Partical model of Matter

Solids - stong forces of attraction hold the paricals in a fixed, regular arrangement. They dont have much energy so can only move in a fixed position.

Liquids - weaker forces of attraction between the particles which are close together but can move past each other to form irreguar arrangements. They can move in random directions at lower speeds.

Gases - almost no forces of attraction between the particles and are free to move in random directions at high speeds.

When particles in a gas collide with each other, or anything else, they exert a force. Pressure is the force they exert per unit area. So, in a sealed container, the outward gas pressure is the total force exerted by all of the particles in the gas on a unit area of the container walls.

Transfering energy to a gas will transfer energy to the kinetic energy stores of the particles. The temperature of a gas is related to the average energy in the kinetic energy stores. This means that increasing the temperature increases pressure. As each particle gains speed they hit the sides of the container more often and with a larger momentum.

Density is a measure of the "compactness" of a substance to how much space it takes up. A dense material has its particlas packed closely together whilst particles in a less density are more spaced out. Comprssing a material would move its particles closer together, without changing its mass. This means that solids are generally denser than liquids and gasses.

Density = mass / volume (kg/m^3 = kg / m^3)

To find the density of a solid object.

• Use a balance to measure its mass
• Measure the volume. If it is a regular solid, use a ruler, if it is an irregular shape submerge it in a eureka can filled with water. The water displaced by the object will be transferred to the measuring cylinder. Record the volume of water displaced and calculate the density.

To find the density of a liquid.

• Place a measuring cylinder on a balance and zero the balance.
• Pour 10ml of the liquid into ameasuring cylinder and record the liquid's mass and another 10ml into the measuring cylinder, repeating the process until the cylinder is full and recoreding the total volume and mass each time.
• Use the formula to find the density and find an average of your calculated densities.

The particles in a system vibrate and move around as they have energy in their kinetic energy stores. They also have potentail energy due to their positions, which is stored in the particles. The internal energy of a system is the total energy the particles have in both of these stores.

Heating the system transfers energy to the kinetic energy stores, increasing internal energy and causing a change in temperature or state.
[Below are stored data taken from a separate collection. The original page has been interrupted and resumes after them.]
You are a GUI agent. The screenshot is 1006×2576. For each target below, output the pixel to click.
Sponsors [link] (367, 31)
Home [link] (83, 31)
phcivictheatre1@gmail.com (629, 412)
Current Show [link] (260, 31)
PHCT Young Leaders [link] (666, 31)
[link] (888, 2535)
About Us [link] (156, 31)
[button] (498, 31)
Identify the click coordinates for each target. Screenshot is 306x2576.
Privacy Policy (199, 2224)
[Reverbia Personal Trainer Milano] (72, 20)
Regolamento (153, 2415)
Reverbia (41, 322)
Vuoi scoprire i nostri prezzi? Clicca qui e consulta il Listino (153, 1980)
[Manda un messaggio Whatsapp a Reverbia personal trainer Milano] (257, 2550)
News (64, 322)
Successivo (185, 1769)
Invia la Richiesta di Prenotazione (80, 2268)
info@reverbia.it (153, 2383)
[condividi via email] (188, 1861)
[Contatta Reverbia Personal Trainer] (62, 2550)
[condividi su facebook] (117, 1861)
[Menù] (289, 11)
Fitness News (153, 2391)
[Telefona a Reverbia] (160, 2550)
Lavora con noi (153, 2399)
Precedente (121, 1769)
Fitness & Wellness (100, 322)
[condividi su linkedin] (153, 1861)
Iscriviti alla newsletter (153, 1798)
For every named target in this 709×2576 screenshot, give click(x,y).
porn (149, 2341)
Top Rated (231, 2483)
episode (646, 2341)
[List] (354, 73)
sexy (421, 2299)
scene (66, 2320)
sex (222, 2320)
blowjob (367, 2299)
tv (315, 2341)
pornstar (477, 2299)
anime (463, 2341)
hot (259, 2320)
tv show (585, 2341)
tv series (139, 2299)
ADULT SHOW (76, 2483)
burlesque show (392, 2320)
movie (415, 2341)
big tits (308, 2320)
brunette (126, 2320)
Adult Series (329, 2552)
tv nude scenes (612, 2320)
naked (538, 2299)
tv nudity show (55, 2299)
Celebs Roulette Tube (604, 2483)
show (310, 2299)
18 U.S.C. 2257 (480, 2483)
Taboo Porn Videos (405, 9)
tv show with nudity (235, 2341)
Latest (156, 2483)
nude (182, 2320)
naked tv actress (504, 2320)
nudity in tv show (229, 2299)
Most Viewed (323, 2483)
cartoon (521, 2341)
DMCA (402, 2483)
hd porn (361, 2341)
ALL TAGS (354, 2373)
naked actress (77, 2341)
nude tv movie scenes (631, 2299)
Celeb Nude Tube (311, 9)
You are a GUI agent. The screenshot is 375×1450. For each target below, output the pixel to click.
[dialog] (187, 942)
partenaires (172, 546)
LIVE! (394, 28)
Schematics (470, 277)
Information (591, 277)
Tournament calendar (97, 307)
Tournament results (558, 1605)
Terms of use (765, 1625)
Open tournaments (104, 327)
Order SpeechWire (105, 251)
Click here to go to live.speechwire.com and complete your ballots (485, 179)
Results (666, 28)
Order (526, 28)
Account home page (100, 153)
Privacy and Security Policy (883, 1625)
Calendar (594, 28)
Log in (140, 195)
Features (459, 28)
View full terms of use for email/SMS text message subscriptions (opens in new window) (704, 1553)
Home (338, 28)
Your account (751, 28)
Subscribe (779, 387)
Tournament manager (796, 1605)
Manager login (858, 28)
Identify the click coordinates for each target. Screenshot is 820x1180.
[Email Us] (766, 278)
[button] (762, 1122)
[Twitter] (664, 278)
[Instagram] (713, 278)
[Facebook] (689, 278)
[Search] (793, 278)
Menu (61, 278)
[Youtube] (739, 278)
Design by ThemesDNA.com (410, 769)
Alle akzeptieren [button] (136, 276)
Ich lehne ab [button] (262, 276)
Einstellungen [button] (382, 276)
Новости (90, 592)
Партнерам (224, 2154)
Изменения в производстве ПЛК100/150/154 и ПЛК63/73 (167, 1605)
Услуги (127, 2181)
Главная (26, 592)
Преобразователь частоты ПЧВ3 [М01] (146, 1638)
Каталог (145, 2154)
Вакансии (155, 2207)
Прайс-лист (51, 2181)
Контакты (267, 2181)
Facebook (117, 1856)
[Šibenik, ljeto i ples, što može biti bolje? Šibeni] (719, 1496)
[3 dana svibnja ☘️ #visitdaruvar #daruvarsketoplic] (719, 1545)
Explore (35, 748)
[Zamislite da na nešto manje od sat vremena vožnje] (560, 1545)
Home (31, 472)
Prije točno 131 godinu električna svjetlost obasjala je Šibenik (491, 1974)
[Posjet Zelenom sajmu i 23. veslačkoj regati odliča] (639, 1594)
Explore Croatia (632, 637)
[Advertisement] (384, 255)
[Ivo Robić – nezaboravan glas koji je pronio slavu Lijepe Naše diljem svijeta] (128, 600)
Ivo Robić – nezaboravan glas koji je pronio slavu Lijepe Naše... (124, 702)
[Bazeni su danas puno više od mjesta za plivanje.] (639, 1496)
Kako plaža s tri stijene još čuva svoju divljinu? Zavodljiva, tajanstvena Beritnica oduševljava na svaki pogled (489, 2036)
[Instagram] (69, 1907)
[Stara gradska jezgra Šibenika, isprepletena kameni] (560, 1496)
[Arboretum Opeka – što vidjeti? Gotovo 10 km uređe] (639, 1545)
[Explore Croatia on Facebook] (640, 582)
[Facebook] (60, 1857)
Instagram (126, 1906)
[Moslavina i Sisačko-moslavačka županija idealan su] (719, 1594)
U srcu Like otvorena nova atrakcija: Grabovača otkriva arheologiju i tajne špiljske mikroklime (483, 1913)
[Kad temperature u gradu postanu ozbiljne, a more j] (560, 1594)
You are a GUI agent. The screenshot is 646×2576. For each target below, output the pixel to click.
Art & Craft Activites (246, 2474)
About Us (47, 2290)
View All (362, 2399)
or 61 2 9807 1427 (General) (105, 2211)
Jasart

A temperature schange is dependent upon: the mass of the sustance, what its made of (its specific heat capacity) and the energy input.

A change of state occurs if the substance is heated enough to break the bonds holding the particles together. A change of state is a physical change and can be returned to its original form with the same properties. The number of particles do not change and so mass is conserved.

When a substance is melting or boiling, the internal energy increases but it is used to break intermolecular bonds rather than raise the temperature. This is why there are flat spots on a heating graph, where energy is not being used to change the temperature.

When a substance is condensing or freezing, bonds are forming between particles, which releases energy. This means the internal energy decreases but the temperature does not go down until it has changed state.

The specific latent heat of an object is the amount of energy needed to change 1kg of the substance from one state to another without changing its temperature. For cooling, it is the energy release by a change of state.

• The specific latent heat for changing between a solid and a liquid is called the specific latent heat of fusion.
• For changing between a liquid and a gas it is called the specific latent heat of vaporisiation.

Energy (J) = Mass (kg) x Specific Latent Heat (J/kg)